SSES has obtained the consent to the Asset Sale of its senior secured lender, Branch Banking & Trust Company (“BB&T”), as required under its Amended and Restated Financing and Security Agreement with BB&T, as previously amended (collectively, the “Financing Agreement”). BB&T has also agreed to release its lien on the assets subject to the Shelter Asset Sale. The net proceeds of the Asset Sale will be used to pay costs associated with the cessation of operations in Orlando and to reduce the term loan indebtedness under the Financing Agreement.
TVI expects to take a non-cash charge of approximately $700,000 in the third quarter related to the impairment of the assets underlying the sale.
The description of the Asset Sale contained in this report is qualified in its entirety by reference to the Purchase Agreement, which is filed as Exhibit 2.1 to this current report.
Item 2.02 | Results of Operations and Financial Condition |
On October 21, 2006, TVI Corporation issued a press release announcing preliminary third quarter 2008 financial results. The text of the press release is furnished as Exhibit 99.1 to this Report. The information in Item 2.02 of this current report and in the press release is being furnished and shall not be deemed “filed” for the purposes of Section 18 of the Securities and Exchange Act of 1934, as amended, or otherwise subject to the liabilities of that Section. The information included in or incorporated by reference to Item 2.02 of this Current Report shall not be incorporated by reference into any registration statement or other document pursuant to the Securities Act of 1933, except as otherwise expressly stated in such filing.

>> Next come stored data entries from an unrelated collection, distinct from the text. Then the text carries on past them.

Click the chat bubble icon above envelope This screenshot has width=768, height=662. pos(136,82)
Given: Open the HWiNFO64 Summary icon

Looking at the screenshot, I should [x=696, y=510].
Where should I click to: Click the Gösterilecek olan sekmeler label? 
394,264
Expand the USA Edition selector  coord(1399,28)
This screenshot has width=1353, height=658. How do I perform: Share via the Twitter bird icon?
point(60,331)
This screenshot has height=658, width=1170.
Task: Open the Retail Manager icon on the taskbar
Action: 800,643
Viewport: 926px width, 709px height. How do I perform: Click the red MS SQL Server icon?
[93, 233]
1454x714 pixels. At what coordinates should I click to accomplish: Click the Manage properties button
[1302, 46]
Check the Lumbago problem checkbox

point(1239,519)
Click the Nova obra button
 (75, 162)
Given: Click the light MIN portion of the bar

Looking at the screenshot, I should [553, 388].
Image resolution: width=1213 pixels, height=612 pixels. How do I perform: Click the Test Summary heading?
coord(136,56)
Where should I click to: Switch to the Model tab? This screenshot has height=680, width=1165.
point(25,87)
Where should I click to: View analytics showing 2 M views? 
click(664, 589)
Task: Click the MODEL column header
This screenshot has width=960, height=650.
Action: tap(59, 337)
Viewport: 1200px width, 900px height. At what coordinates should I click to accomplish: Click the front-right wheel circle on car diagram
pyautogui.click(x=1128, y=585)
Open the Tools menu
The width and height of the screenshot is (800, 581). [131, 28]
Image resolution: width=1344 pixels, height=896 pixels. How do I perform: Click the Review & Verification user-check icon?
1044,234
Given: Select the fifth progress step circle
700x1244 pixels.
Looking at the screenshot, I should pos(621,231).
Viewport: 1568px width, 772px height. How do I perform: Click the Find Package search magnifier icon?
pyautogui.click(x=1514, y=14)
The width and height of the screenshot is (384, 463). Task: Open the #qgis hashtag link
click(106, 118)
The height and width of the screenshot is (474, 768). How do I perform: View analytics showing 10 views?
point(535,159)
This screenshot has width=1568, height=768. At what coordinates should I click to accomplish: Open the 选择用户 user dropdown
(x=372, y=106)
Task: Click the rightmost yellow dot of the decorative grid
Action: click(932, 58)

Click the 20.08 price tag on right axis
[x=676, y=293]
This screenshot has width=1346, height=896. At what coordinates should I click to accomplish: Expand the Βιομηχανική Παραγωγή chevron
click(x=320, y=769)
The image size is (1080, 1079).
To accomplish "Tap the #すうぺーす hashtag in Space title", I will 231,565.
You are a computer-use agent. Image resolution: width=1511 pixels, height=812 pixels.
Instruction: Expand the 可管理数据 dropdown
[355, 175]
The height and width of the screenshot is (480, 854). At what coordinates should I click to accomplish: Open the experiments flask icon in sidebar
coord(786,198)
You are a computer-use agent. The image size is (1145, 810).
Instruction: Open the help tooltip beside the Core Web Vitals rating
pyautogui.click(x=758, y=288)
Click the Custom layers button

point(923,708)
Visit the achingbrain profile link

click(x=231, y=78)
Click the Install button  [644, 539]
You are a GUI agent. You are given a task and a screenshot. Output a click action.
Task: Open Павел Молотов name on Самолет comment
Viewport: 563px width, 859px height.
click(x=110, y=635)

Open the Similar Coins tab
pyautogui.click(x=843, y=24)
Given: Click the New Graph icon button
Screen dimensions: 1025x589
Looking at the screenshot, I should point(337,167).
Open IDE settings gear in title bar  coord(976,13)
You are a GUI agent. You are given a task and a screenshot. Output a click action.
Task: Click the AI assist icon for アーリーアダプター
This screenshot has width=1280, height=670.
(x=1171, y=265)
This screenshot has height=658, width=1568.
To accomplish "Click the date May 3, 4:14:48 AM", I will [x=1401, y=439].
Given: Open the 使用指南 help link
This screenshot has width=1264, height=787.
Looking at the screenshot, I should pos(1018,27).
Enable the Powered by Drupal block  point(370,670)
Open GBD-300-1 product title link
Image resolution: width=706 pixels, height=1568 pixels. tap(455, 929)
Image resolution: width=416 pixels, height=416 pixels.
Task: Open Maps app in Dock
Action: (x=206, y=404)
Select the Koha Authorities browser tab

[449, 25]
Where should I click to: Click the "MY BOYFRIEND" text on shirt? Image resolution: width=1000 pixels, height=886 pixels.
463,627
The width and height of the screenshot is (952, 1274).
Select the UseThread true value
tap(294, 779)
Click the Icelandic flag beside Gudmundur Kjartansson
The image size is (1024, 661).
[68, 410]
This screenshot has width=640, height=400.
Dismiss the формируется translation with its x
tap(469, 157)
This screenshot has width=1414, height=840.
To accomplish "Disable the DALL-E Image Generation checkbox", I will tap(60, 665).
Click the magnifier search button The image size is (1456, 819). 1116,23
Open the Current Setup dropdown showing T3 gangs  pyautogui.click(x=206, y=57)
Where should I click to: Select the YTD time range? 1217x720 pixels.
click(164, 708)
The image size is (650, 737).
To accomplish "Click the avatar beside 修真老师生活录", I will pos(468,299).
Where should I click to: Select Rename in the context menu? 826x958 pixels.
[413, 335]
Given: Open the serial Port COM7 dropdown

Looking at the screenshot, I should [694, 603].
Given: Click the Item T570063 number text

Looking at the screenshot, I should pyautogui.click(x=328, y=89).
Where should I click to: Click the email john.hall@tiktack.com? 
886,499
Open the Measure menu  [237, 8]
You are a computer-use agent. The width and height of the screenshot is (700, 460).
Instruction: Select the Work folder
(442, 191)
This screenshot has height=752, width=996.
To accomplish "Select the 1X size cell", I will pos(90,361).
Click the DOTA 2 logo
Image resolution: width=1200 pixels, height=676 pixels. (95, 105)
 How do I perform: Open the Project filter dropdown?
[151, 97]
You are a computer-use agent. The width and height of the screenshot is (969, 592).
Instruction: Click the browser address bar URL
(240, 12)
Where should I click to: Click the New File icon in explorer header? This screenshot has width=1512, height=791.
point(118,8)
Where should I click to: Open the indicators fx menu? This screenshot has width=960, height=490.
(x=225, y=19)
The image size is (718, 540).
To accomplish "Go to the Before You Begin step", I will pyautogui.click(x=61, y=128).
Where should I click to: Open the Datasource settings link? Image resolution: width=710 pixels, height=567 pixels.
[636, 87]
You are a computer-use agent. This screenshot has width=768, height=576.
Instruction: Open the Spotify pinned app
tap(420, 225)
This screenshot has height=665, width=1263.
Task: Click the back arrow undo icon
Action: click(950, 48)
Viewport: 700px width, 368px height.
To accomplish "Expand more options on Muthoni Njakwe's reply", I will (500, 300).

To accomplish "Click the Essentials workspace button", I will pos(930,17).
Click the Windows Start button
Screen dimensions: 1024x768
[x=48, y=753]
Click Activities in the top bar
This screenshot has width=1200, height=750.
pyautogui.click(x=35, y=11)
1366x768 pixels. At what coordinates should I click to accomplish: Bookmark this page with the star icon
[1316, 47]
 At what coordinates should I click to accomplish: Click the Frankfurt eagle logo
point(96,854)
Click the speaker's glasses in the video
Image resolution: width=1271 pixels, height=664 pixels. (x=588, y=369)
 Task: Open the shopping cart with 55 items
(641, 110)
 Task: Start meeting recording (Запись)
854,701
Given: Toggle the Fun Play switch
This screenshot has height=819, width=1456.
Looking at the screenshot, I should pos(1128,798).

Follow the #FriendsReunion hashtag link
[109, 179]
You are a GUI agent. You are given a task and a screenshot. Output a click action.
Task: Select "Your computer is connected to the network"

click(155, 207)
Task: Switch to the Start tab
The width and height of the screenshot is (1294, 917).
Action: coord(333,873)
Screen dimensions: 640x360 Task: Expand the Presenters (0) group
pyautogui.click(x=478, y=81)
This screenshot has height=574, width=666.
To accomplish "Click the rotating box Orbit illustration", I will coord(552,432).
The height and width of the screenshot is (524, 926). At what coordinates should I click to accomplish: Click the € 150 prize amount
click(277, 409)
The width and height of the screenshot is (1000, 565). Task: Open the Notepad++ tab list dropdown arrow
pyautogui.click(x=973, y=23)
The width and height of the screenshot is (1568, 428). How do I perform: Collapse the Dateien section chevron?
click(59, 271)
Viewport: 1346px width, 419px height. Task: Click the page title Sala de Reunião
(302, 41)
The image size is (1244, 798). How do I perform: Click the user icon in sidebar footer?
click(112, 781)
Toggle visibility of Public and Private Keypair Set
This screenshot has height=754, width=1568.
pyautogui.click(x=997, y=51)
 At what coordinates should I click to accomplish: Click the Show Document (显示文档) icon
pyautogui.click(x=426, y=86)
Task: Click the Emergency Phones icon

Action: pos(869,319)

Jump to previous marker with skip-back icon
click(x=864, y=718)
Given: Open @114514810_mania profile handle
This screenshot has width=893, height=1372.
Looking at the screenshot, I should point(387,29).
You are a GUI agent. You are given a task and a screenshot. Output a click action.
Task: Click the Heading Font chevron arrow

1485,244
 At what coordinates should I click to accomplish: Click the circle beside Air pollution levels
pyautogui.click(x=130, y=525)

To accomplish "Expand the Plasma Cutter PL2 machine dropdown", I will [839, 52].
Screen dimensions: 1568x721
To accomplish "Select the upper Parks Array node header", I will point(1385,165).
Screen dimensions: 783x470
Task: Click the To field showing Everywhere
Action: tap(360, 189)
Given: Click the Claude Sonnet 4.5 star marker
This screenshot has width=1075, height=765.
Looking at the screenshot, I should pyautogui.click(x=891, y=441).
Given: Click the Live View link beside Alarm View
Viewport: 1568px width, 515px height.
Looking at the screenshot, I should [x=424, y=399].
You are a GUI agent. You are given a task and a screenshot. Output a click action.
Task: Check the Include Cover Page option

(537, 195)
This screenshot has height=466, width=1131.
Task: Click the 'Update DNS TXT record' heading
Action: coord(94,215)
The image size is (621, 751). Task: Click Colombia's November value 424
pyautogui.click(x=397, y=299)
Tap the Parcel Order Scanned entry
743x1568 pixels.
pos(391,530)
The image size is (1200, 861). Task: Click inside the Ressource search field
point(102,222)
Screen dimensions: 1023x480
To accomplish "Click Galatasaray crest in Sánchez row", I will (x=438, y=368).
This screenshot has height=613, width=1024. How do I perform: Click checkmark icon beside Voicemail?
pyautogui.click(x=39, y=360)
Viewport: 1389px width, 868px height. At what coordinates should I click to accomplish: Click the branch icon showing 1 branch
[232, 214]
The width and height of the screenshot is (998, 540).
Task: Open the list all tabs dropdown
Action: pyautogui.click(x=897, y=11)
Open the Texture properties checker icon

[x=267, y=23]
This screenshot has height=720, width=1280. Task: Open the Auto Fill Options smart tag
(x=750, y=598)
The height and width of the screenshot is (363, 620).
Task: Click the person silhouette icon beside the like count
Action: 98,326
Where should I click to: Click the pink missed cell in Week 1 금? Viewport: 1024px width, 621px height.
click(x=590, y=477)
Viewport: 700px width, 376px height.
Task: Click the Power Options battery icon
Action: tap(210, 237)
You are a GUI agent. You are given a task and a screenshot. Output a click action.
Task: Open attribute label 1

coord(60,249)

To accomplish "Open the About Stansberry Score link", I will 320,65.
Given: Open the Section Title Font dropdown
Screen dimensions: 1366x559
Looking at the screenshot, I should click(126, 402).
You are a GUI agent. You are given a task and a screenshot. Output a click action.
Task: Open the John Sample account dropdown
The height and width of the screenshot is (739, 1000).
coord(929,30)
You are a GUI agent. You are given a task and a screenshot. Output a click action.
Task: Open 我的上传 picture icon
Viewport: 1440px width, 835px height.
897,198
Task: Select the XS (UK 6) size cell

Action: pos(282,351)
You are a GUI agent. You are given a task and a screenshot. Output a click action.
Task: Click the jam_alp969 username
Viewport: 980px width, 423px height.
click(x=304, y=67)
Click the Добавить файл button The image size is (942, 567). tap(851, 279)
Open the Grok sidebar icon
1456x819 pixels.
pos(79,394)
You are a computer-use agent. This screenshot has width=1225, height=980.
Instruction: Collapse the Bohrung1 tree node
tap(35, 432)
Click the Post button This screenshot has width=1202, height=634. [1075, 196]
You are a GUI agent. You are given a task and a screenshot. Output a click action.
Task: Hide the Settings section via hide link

Item 2.06 | Material Impairments. |
In an effort to reduce costs and streamline its business, TVI announced its intention to exit the tent-rental business and to divest the related assets and has classified the tent rental business as discontinued operations. As a result, TVI’s third-quarter financial statements will include a non-cash charge of approximately $5.2 million related to the impairment of the tent assets and brand-name intangible. TVI is working to terminate the leases for the Florida and Frederick, Maryland locations. The $5.2 million non-cash charge includes the $700,000 charge related to the Asset Sale.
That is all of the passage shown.